# Available data:
────────────────────

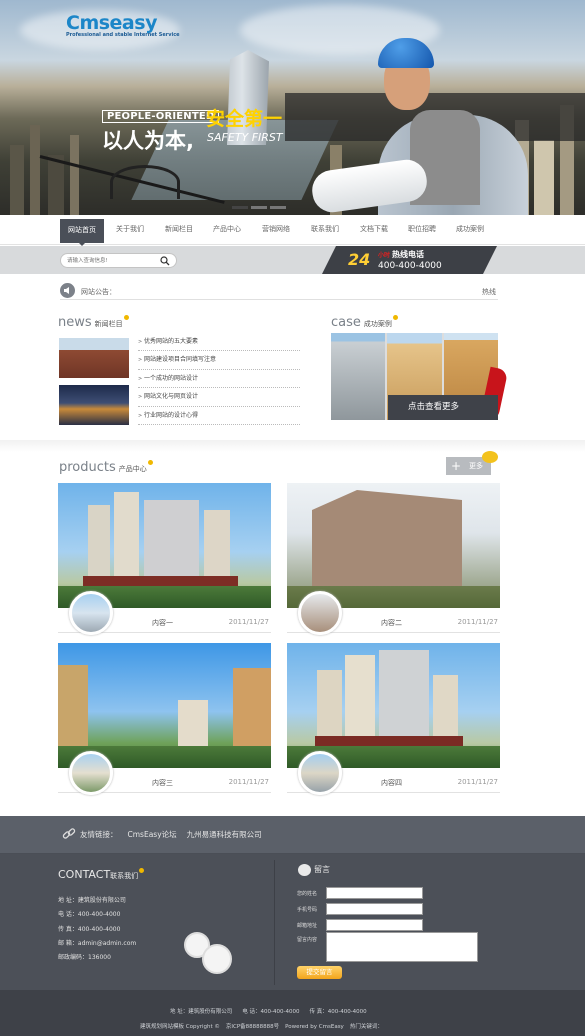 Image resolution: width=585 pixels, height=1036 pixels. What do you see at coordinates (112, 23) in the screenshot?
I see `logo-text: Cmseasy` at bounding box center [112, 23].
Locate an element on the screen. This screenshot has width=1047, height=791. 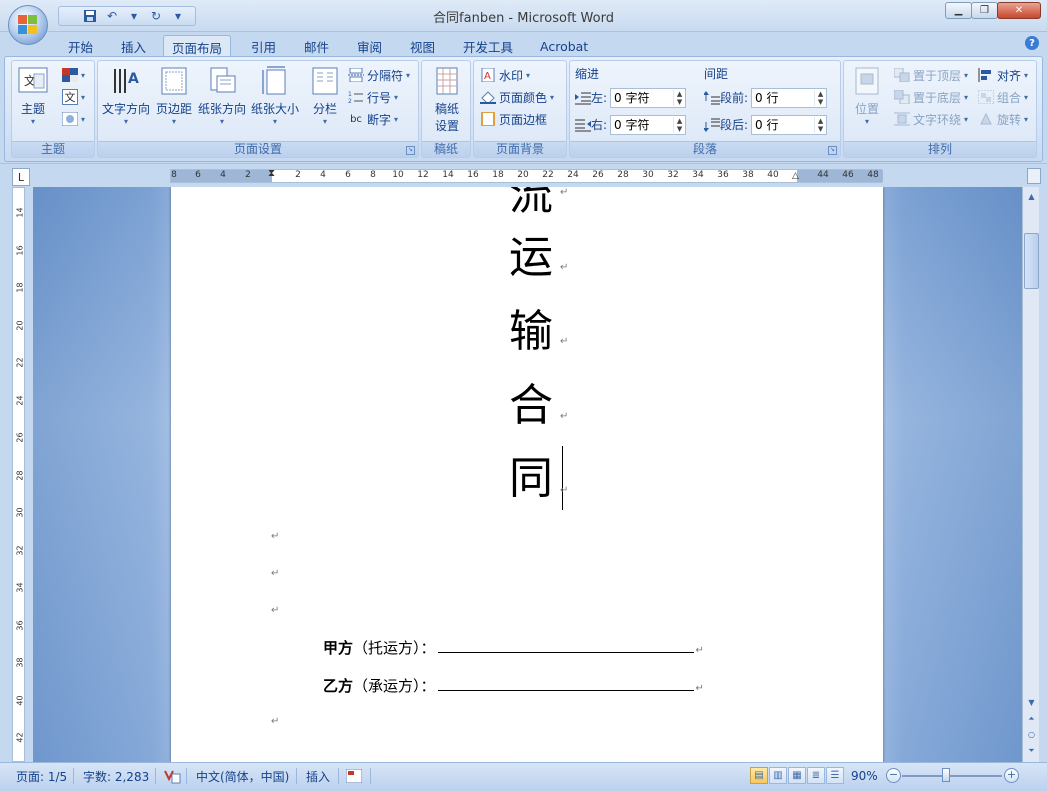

────────────────────

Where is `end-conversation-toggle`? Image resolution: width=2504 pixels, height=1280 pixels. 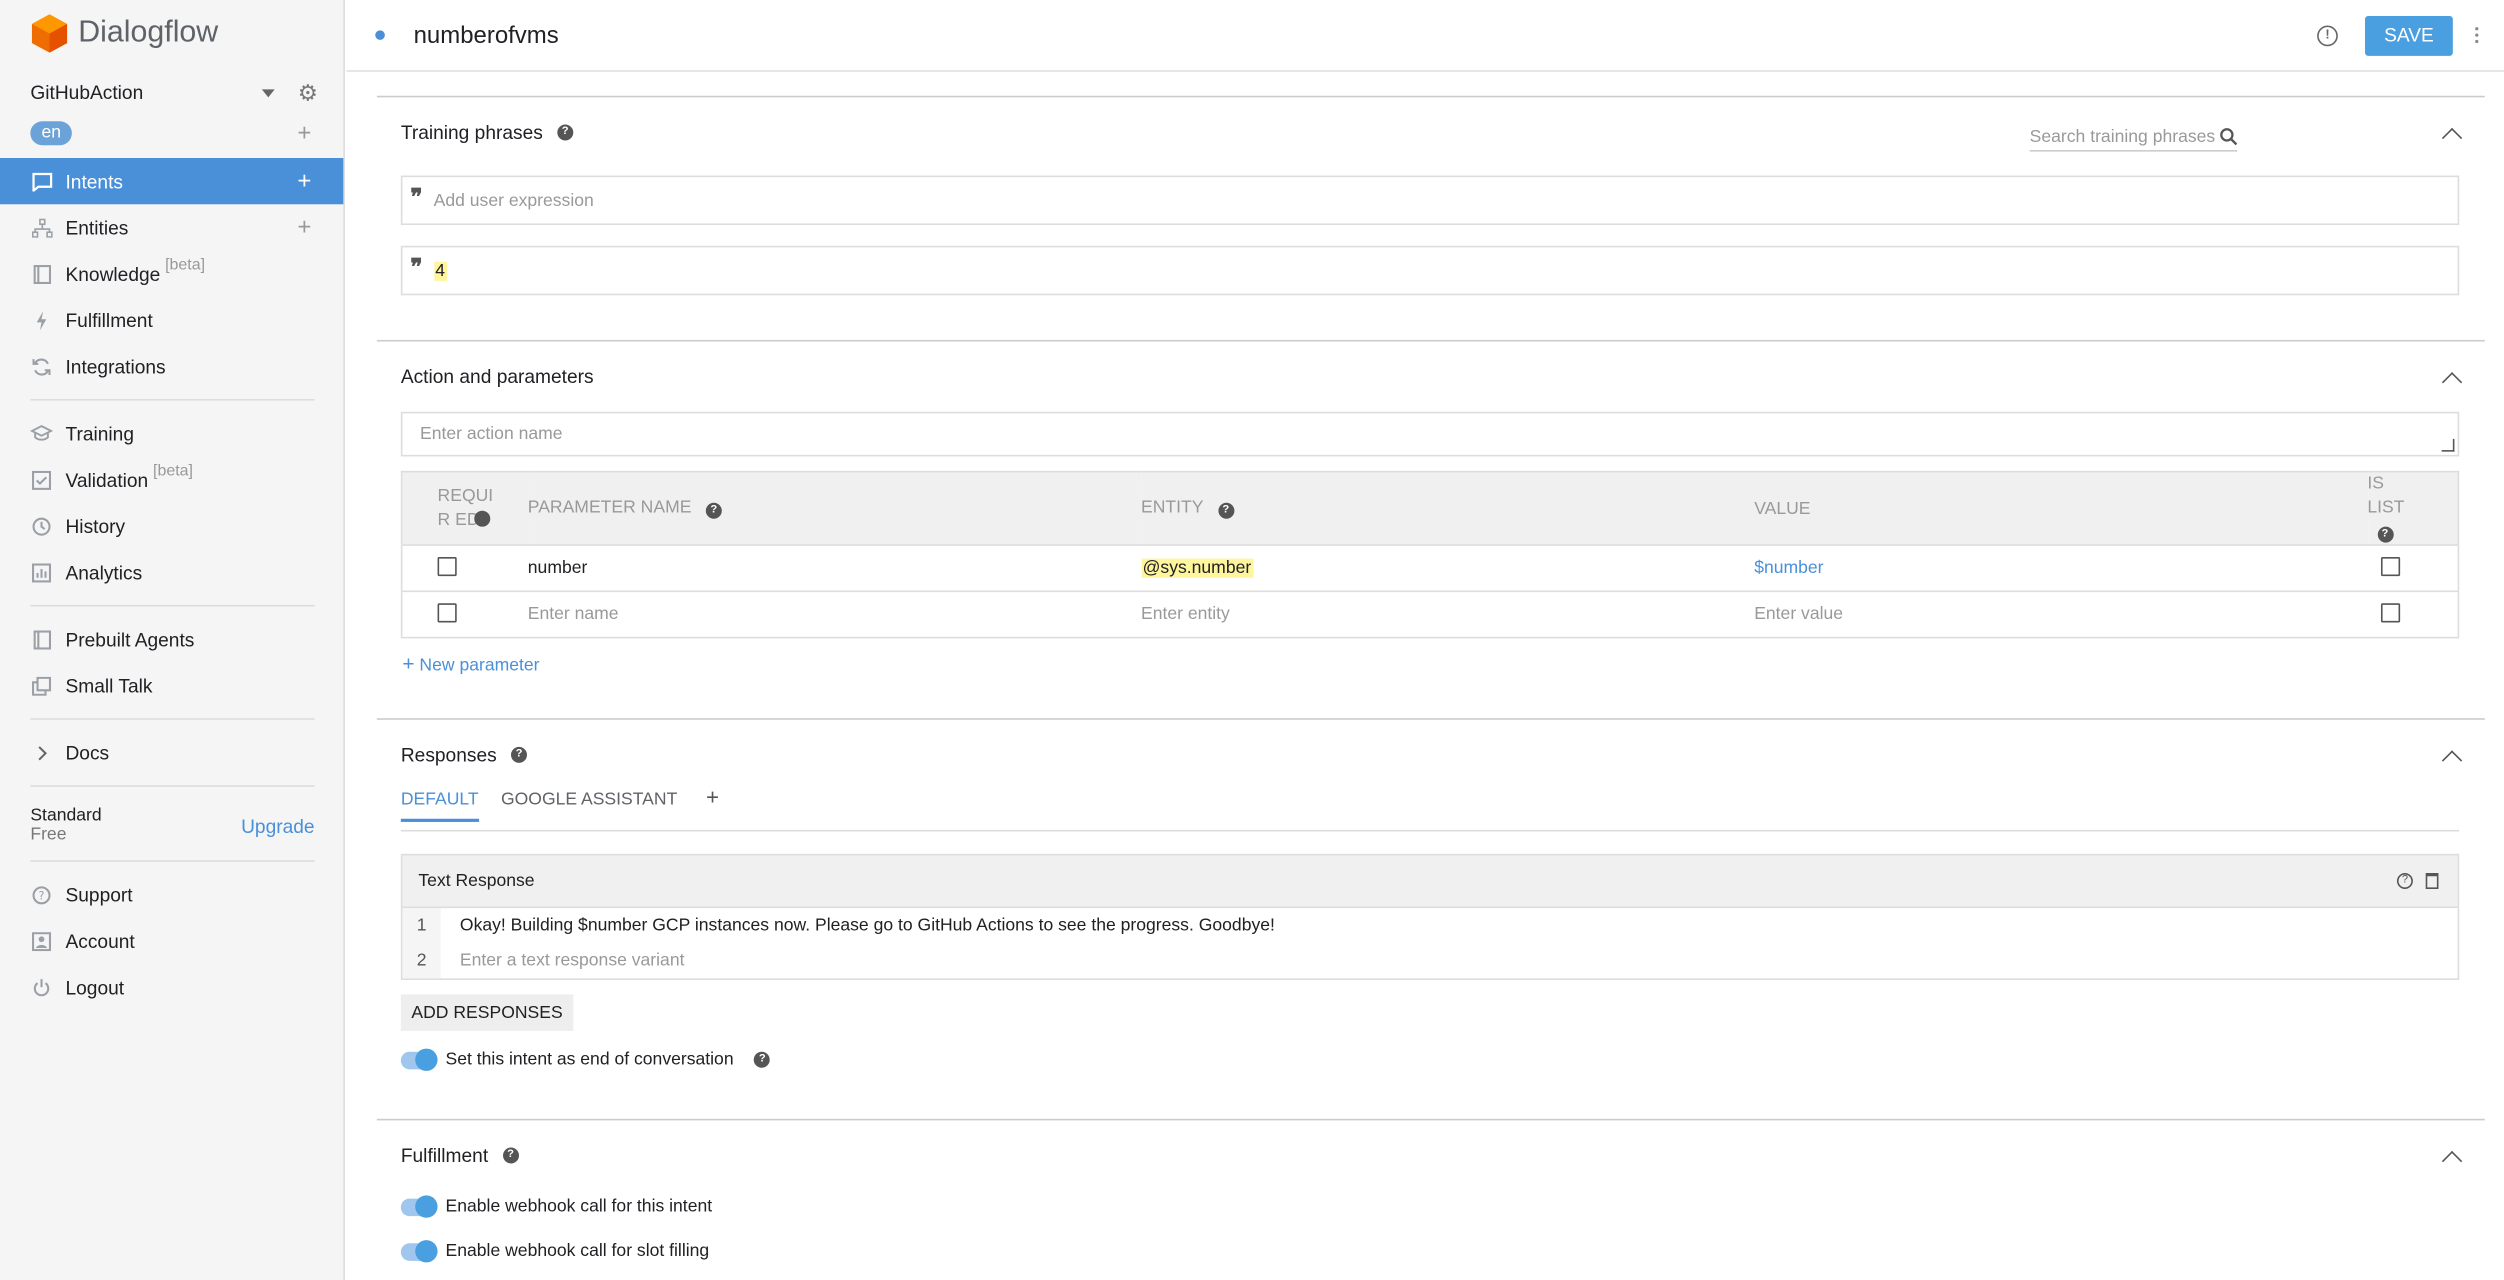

────────────────────

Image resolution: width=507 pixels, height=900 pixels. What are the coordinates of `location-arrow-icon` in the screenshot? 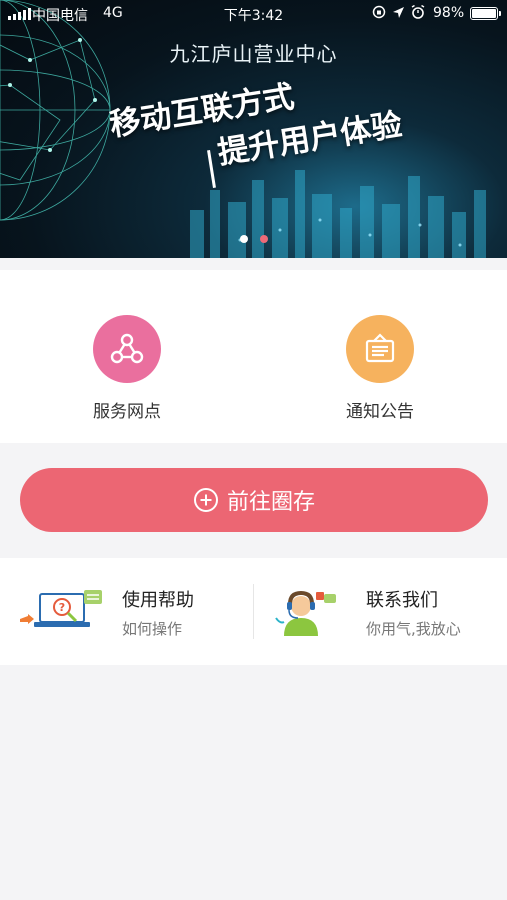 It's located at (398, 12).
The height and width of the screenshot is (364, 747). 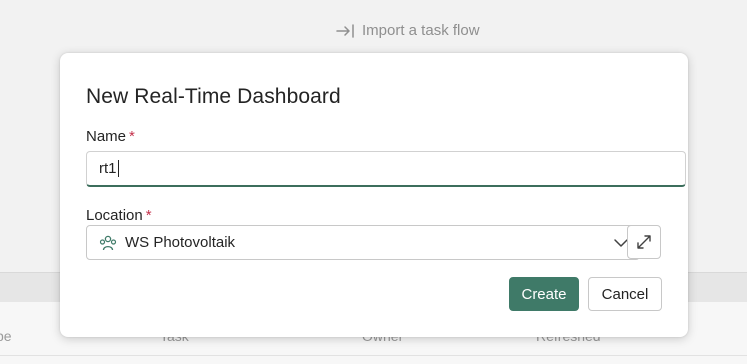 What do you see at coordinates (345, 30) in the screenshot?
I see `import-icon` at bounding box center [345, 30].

────────────────────

# Goal of the exercise:
Write out every line from the one containing "Image resolution: width=585" down to the one containing "Locate an element", both included, reproducing each precisely and omitting the pictures.

# Exercise solution:
 Image resolution: width=585 pixels, height=1036 pixels. What do you see at coordinates (112, 23) in the screenshot?
I see `logo-text: Cmseasy` at bounding box center [112, 23].
Locate an element on the screen. This screenshot has width=1047, height=791. 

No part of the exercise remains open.